--- Data excerpts ---
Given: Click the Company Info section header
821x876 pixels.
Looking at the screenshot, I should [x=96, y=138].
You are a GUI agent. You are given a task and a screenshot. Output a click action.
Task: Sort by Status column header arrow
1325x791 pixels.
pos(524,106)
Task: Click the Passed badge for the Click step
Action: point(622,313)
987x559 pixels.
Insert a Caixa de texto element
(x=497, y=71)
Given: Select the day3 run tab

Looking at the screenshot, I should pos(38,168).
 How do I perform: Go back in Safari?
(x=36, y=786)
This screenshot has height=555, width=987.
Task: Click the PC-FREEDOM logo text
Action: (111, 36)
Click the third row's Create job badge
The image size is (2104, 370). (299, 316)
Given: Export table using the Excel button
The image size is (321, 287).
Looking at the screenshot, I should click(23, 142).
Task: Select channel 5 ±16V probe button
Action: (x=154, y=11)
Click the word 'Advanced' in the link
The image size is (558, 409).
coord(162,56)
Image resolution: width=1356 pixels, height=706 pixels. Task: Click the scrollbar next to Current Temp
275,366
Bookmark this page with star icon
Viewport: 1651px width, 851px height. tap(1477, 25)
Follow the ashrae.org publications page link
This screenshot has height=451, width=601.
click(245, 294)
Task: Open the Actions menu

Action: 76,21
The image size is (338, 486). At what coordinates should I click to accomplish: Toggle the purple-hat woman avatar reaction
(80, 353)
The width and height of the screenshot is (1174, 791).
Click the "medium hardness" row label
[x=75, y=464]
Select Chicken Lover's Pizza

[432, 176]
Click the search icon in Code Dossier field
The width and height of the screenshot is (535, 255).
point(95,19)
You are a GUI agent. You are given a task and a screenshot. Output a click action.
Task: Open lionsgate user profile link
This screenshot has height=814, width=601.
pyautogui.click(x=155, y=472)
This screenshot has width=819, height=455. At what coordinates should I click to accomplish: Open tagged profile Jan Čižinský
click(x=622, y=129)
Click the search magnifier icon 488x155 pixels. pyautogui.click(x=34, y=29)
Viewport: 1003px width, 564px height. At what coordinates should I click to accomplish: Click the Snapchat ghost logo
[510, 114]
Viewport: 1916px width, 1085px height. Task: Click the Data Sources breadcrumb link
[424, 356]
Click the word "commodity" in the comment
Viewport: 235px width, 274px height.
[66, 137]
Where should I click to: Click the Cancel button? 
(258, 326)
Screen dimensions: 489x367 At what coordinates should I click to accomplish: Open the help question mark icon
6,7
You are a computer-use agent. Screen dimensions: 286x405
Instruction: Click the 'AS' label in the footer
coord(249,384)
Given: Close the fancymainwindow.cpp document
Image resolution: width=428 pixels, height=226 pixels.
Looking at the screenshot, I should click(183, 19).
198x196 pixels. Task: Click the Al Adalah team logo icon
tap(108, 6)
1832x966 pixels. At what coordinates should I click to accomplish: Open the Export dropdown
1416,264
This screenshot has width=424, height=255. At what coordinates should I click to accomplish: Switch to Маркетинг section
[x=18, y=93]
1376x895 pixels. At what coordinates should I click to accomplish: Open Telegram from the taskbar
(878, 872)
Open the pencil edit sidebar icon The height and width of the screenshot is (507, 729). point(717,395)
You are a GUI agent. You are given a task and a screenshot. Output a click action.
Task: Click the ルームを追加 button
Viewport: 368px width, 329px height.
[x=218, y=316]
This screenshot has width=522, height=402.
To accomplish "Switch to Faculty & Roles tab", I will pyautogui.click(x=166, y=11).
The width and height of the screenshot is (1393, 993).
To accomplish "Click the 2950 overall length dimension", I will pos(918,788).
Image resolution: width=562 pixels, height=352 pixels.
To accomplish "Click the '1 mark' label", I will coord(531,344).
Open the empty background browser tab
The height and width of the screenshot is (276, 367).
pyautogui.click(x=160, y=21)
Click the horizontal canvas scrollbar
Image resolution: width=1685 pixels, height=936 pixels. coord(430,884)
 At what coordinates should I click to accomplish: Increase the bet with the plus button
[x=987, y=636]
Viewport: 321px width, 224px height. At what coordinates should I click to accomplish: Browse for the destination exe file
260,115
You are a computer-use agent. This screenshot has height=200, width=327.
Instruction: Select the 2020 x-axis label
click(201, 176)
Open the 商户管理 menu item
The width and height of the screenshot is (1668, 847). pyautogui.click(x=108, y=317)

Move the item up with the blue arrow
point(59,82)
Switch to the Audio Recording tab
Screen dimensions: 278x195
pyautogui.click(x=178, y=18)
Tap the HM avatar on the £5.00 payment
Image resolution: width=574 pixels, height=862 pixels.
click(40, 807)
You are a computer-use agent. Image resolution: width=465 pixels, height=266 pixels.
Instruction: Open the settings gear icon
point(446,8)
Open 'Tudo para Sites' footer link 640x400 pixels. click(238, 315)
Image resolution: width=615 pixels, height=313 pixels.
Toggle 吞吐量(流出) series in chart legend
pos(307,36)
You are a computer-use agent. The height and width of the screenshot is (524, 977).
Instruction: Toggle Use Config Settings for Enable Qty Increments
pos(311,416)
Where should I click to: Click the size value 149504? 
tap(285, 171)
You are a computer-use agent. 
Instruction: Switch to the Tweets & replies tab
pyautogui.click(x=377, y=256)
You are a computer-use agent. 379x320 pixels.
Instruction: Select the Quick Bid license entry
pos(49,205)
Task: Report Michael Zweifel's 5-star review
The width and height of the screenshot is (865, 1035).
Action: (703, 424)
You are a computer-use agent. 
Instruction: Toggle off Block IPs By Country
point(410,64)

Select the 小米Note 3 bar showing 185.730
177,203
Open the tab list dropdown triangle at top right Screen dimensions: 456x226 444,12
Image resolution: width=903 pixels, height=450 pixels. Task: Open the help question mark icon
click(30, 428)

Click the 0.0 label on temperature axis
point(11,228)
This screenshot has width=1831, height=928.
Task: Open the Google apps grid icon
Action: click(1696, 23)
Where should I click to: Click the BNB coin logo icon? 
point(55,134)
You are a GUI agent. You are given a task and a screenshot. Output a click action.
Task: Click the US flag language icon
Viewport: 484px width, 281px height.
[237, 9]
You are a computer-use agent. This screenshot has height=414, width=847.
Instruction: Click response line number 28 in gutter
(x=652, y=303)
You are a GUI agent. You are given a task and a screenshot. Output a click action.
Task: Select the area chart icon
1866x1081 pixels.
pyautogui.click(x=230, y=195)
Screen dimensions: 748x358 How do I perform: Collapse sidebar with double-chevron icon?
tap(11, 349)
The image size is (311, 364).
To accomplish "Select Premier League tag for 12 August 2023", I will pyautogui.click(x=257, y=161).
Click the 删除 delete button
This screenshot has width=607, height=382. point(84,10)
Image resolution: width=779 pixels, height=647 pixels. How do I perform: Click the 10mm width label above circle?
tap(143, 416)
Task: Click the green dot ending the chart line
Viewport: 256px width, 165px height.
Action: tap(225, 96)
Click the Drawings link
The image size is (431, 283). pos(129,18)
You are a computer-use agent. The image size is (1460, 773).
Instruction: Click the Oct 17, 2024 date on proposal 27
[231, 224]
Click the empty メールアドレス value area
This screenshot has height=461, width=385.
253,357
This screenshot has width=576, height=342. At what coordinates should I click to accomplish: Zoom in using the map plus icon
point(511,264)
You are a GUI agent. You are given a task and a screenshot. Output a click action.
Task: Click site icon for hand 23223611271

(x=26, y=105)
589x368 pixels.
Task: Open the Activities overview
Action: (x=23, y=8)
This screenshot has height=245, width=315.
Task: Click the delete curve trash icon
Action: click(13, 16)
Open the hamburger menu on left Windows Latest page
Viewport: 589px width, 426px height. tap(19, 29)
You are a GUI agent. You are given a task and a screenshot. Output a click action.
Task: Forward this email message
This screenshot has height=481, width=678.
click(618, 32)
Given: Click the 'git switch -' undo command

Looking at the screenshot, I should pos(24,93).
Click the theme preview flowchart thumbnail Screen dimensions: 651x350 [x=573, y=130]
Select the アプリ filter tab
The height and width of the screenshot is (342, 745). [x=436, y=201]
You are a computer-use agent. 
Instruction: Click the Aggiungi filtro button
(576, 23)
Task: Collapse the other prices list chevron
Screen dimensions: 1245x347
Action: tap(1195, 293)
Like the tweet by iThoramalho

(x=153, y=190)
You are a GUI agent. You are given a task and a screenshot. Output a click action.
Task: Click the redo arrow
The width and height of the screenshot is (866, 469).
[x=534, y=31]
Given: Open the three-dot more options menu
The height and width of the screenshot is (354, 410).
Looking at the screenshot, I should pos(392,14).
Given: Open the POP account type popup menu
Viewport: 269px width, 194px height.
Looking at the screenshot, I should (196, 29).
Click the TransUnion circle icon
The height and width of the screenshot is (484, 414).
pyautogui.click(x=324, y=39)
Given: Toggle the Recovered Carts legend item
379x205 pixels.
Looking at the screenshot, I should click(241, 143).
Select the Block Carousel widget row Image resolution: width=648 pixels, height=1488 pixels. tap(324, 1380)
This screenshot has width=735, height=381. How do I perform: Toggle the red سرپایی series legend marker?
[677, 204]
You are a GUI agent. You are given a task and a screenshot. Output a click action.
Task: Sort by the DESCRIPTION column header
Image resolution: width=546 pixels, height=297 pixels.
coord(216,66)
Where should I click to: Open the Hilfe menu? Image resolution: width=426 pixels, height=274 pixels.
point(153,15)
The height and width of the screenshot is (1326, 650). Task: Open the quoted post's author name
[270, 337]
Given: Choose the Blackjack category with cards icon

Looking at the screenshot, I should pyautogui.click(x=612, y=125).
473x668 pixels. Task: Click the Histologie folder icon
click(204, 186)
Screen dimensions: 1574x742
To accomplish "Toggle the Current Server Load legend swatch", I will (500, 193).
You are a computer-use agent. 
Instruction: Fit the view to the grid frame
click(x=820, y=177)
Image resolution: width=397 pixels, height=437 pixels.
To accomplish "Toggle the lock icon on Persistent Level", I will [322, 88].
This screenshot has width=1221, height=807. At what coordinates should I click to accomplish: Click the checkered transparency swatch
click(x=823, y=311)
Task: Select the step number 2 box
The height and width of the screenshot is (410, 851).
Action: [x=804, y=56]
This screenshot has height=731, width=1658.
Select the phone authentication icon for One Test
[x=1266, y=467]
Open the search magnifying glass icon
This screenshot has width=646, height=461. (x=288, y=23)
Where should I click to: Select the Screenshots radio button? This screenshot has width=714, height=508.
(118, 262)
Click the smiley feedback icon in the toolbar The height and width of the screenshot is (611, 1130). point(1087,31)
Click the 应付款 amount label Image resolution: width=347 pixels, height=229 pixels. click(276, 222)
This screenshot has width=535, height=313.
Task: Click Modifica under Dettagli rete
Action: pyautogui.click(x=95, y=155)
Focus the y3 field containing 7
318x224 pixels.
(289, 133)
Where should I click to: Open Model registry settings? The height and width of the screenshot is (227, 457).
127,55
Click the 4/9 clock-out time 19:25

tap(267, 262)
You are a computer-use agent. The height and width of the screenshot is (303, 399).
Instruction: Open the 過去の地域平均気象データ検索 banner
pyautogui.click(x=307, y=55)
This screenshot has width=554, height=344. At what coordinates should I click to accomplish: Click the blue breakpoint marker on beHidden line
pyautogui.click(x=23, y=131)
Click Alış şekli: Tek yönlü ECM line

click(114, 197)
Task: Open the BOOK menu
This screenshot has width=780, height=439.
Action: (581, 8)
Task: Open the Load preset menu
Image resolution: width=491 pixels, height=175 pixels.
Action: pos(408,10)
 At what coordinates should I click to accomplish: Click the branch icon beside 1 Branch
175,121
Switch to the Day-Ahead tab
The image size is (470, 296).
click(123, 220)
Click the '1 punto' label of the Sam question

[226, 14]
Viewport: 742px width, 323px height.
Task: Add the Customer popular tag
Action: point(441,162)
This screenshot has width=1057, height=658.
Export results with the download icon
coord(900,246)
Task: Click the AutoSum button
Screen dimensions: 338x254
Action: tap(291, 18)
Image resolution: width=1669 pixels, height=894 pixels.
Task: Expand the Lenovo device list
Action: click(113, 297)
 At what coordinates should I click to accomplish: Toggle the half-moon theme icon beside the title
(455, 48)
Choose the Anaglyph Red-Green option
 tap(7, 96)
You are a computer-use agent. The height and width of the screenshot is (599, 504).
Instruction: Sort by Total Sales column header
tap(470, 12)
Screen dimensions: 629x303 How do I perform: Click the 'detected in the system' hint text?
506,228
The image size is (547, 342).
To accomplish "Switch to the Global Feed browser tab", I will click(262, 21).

--- Work to complete ---
Please repeat, exactly and only, the lines from the one containing "The image size is (470, 296)." through the last line of the records, both included.

--- Answer to the exercise ---
The image size is (470, 296).
click(123, 220)
Click the '1 punto' label of the Sam question

[226, 14]
Viewport: 742px width, 323px height.
Task: Add the Customer popular tag
Action: point(441,162)
This screenshot has width=1057, height=658.
Export results with the download icon
coord(900,246)
Task: Click the AutoSum button
Screen dimensions: 338x254
Action: tap(291, 18)
Image resolution: width=1669 pixels, height=894 pixels.
Task: Expand the Lenovo device list
Action: click(113, 297)
 At what coordinates should I click to accomplish: Toggle the half-moon theme icon beside the title
(455, 48)
Choose the Anaglyph Red-Green option
 tap(7, 96)
You are a computer-use agent. The height and width of the screenshot is (599, 504).
Instruction: Sort by Total Sales column header
tap(470, 12)
Screen dimensions: 629x303 How do I perform: Click the 'detected in the system' hint text?
506,228
The image size is (547, 342).
To accomplish "Switch to the Global Feed browser tab", I will click(262, 21).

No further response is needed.